输出:test accuracy 0.9155。


Gradient Descent

step 19200, train accuracy 1

step 19300, train accuracy 1

step 19400, train accuracy 1

step 19500, train accuracy 1

step 19600, train accuracy 1

step 19700, train accuracy 1

step 19800, train accuracy 1

step 19900, train accuracy 1

test accuracy 0.9895



ResourceExhaustedError (see above for traceback): OOM when allocating tensor with shape[10000,28,28,32]

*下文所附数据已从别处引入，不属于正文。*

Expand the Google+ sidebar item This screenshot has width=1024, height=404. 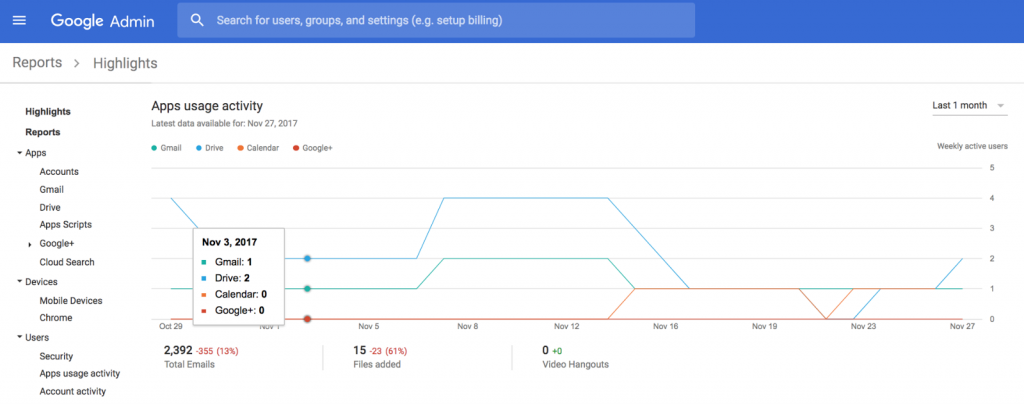coord(29,244)
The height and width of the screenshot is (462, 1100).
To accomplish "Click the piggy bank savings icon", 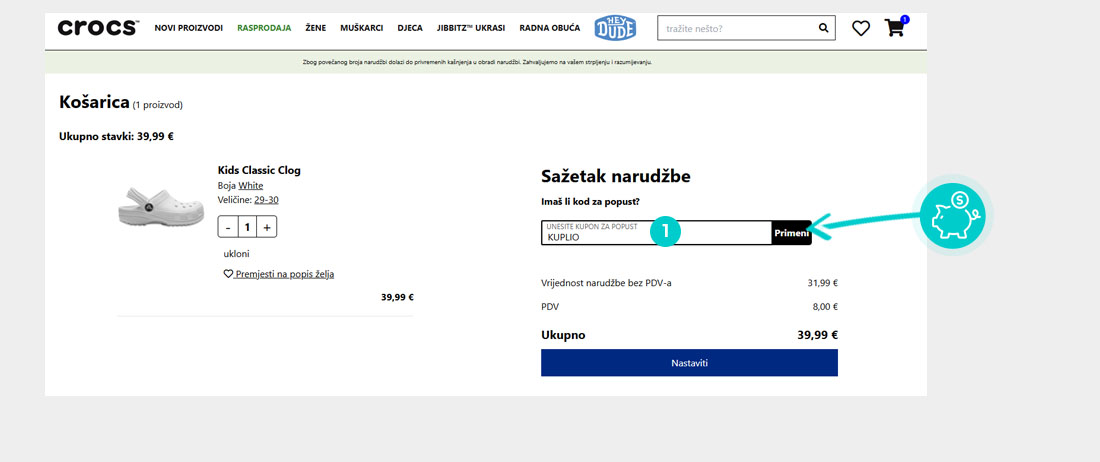I will point(952,216).
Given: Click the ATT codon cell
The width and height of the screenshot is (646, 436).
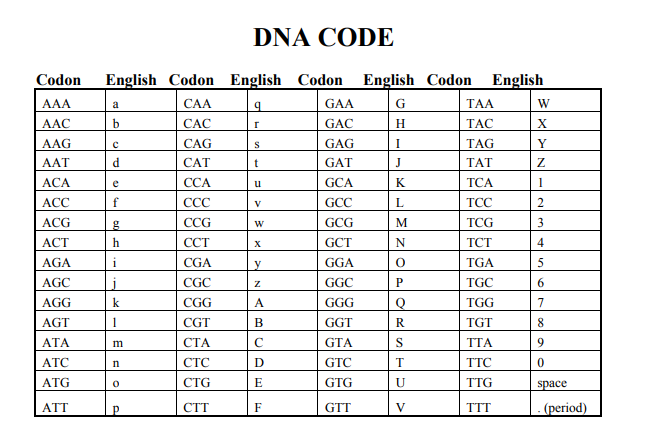Looking at the screenshot, I should 56,407.
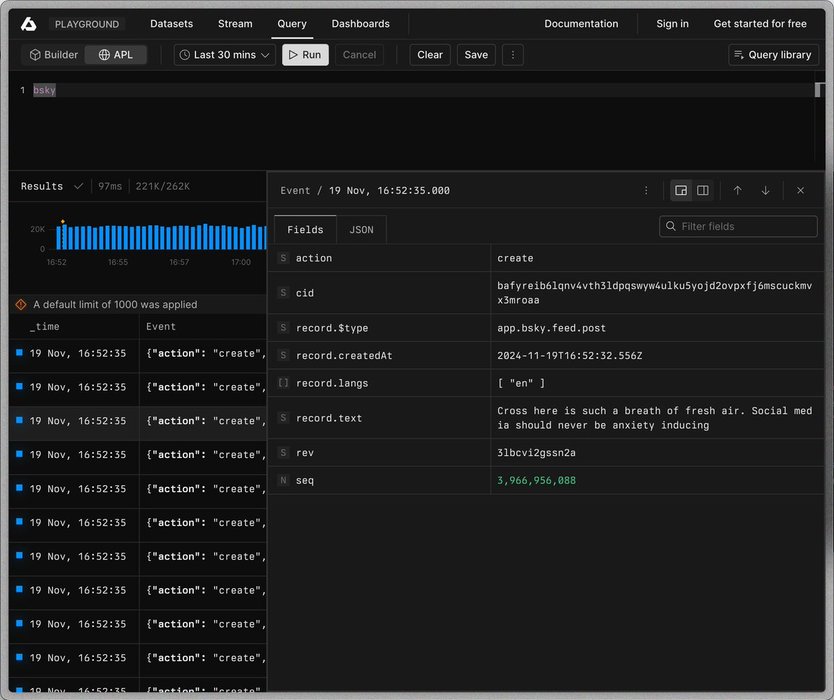This screenshot has width=834, height=700.
Task: Click Get started for free
Action: 760,24
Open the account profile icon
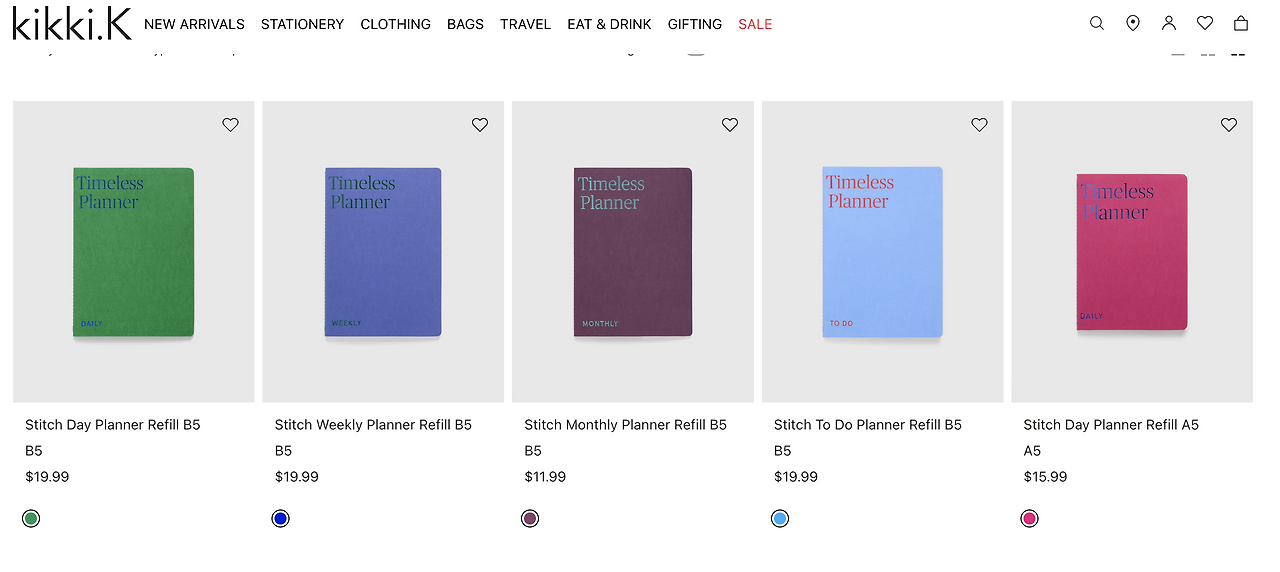 coord(1169,23)
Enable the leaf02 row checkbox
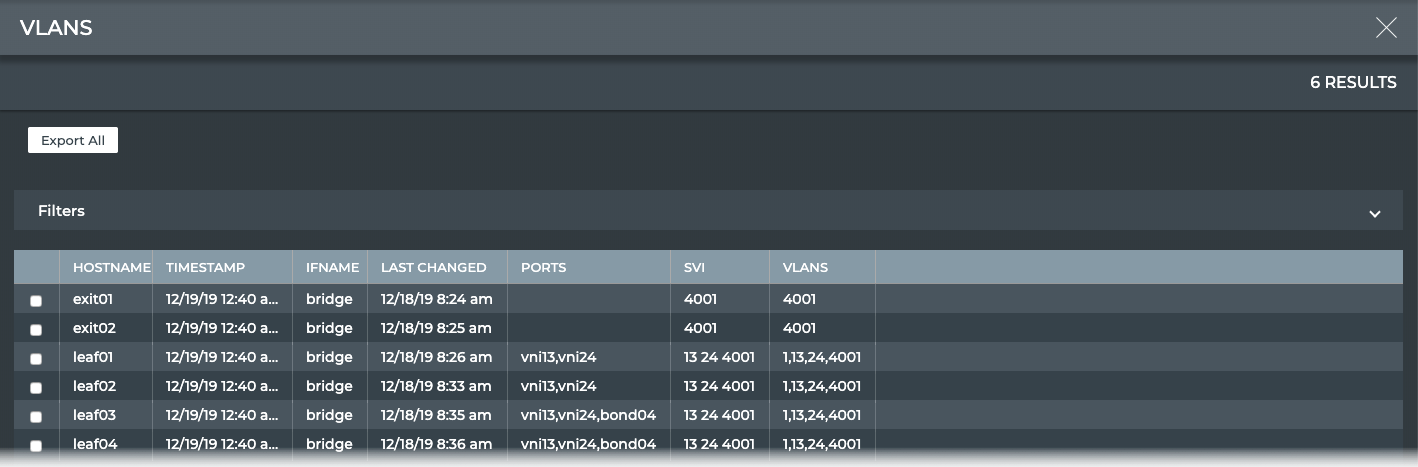Screen dimensions: 1418x467 pyautogui.click(x=36, y=388)
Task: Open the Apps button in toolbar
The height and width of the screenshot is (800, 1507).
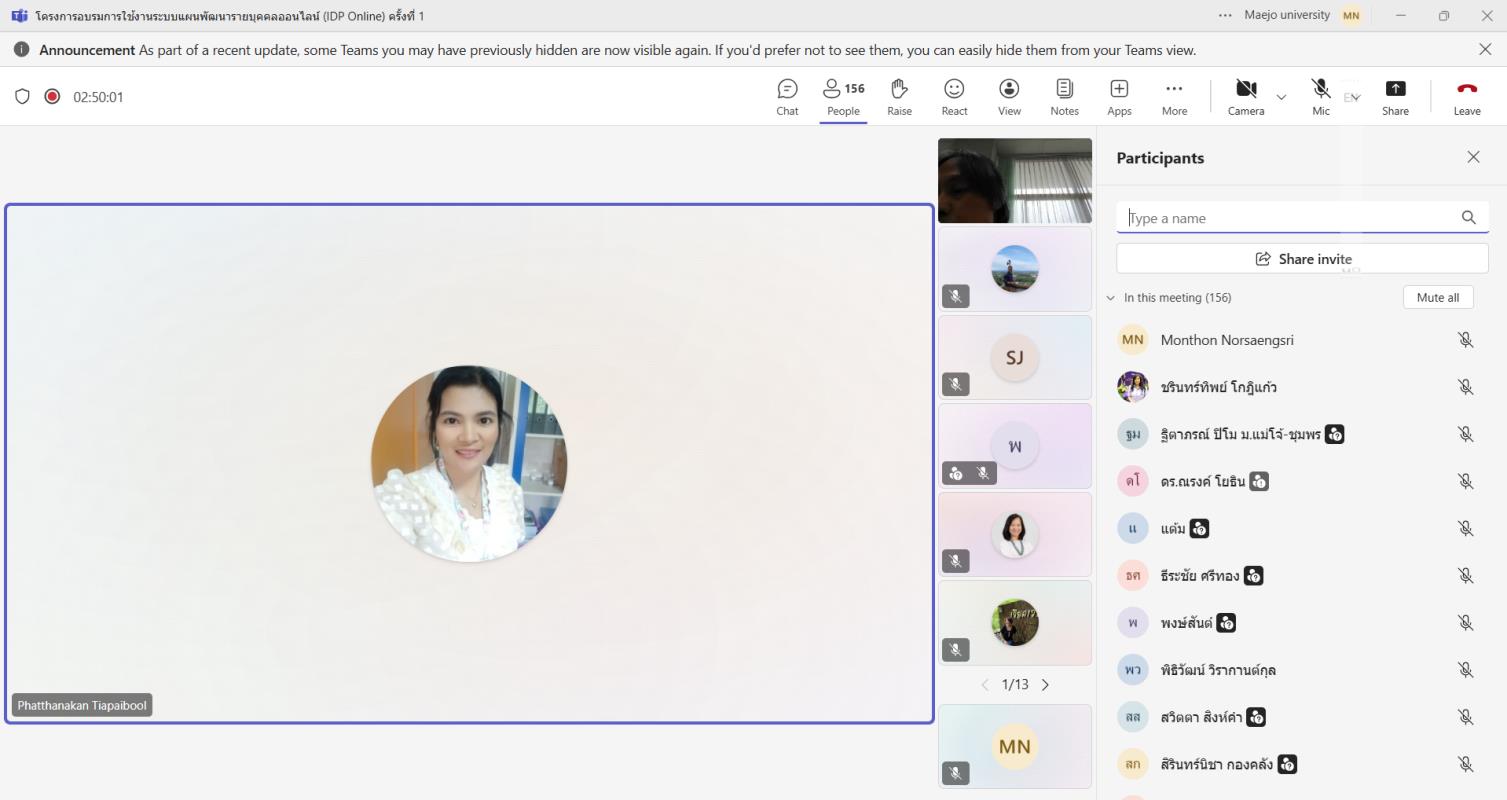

是因为在测试时GPU显存不足导致的,可以将test set分成几个batch分别测试,最后求平均精度。如下:

accuracy_sum = tf.reduce_sum(tf.cast(correct_prediction, tf.float32))
good = 0
total = 0
for i in xrange(10):
testSet = mnist.test.next_batch(50)
good += accuracy_sum.eval(feed_dict={ x: testSet[0], y_: testSet[1], keep_prob: 1.0})
total += testSet[0].shape[0]
print("test accuracy %g"%(good/total))


1. http://stackoverflow.com/questions/39076388/tensorflow-deep-mnist-resource-exhausted-oom-when-allocating-tensor-with-shape

2. https://github.com/tensorflow/tensorflow/pull/157


MNIST的训练图像一共有5,5000张,但是训练时使用了20,000个周期(epochs),每个周期的batch size是50,一共就有20000*50=100万张图片参与训练,平均每张图片训练了18次,那么这样的训练方式会提高精度吗,会不会产生过拟合呢?